Three passages, one method
Method without practice doesn't stick, so here's the same three-rule process applied to three short, representative science and technology passage sketches.
Claim: quantum computing's advantage is real but currently narrow. Evidence: cooling requirements and error rates (against broad usefulness). Conclusion: near-term impact stays limited to specialised problems. A question asking "the author would most likely agree that..." should point to a narrow, hedged claim, not a sweeping one about quantum computers "replacing" classical machines.
Claim: CRISPR is promising but outpacing safe regulation. Evidence: off-target edits (against unrestricted use), regulatory lag (against current deployment). Conclusion: caution is warranted despite the promise. A weaken question here would target something that reduces the off-target risk or speeds up regulation, since that's the specific tension the passage builds.
Claim: dark matter's status is genuinely contested. Evidence: indirect inference only (limiting), alternative gravity-based explanation (against the standard view). Conclusion: the passage stays neutral between two live interpretations. A question about the author's "tone" should land on measured or skeptical, never confident or dismissive of either side.
Run this same drill on your next mock the moment a science passage appears. Our RC elimination masterclass pairs well with this method for the questions where two options both sound plausible after you've extracted the argument correctly.
The bigger shift here isn't really about science passages.

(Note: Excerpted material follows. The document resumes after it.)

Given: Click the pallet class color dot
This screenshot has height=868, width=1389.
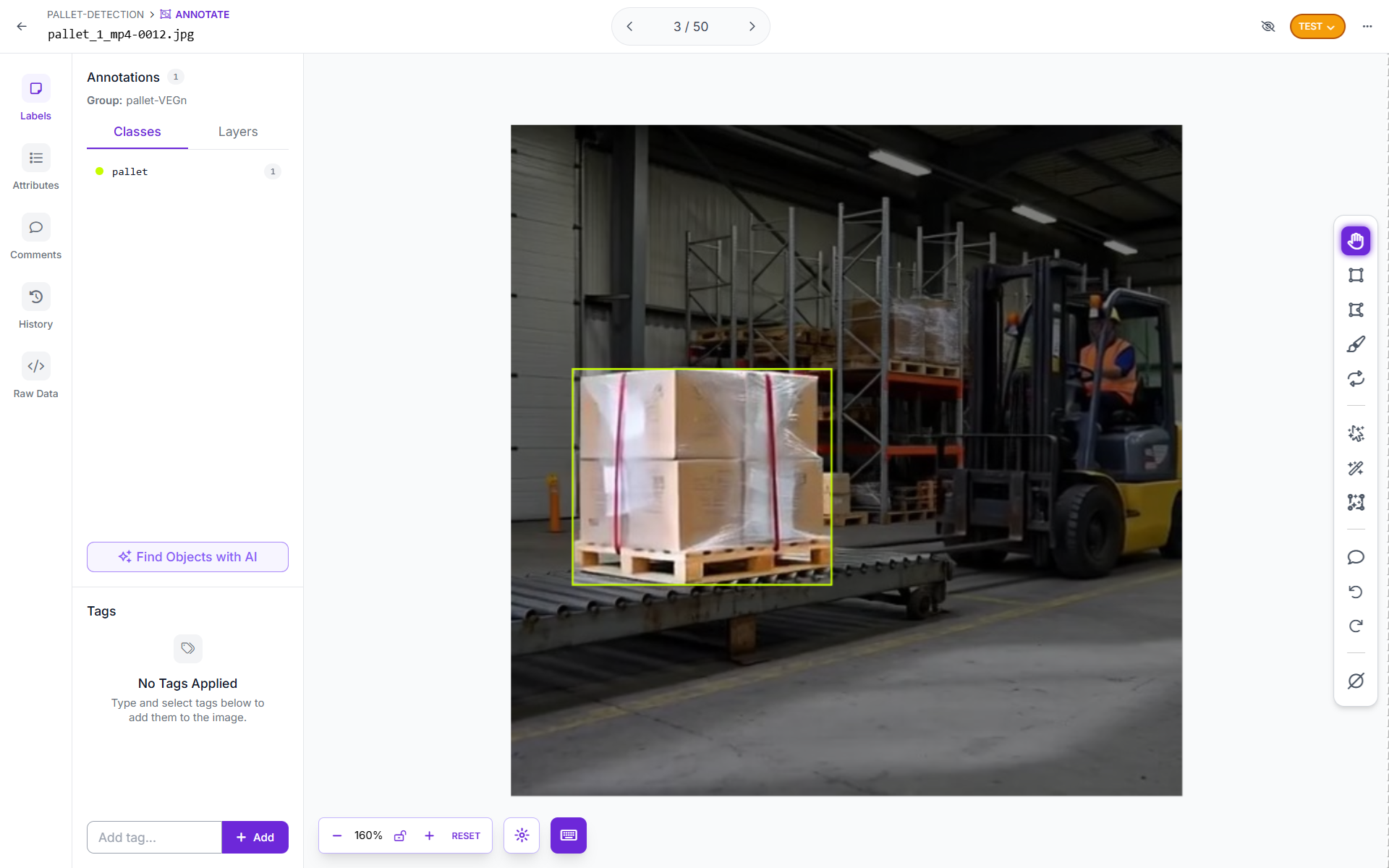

It's about trusting that RC, at every genre, rewards the same skill: tracing an argument accurately under time pressure. Our VARC 75-to-90 guide breaks down how that skill compounds across genres once you stop treating each new topic as a fresh crisis. If philosophy and abstract passages are your other pain point, the companion piece on reading philosophy RC passages uses the same underlying logic, adapted for arguments built on negation instead of data.
Practice this on real CAT-style passages, not just this article's examples. Our CAT exam hub has section-wise guides to pair with a mock schedule, and the CAT score predictor can show how a stronger, steadier VARC score shifts your overall percentile once the panic reaction is gone.
The bottom line
- CAT science and technology RC passages never test subject knowledge. They test whether you can trace an argument.
- Extract three things from any such passage: the claim, the evidence tagged for or against it, and the conclusion.
- Unfamiliar terms are labels, not mysteries. Track what a term does in the argument, not what it means in a textbook.
- Outside expertise can backfire if it makes you argue with the passage instead of reading it.
- Science and technology is a high-frequency CAT genre. Treat it as a practiced category, not a surprise.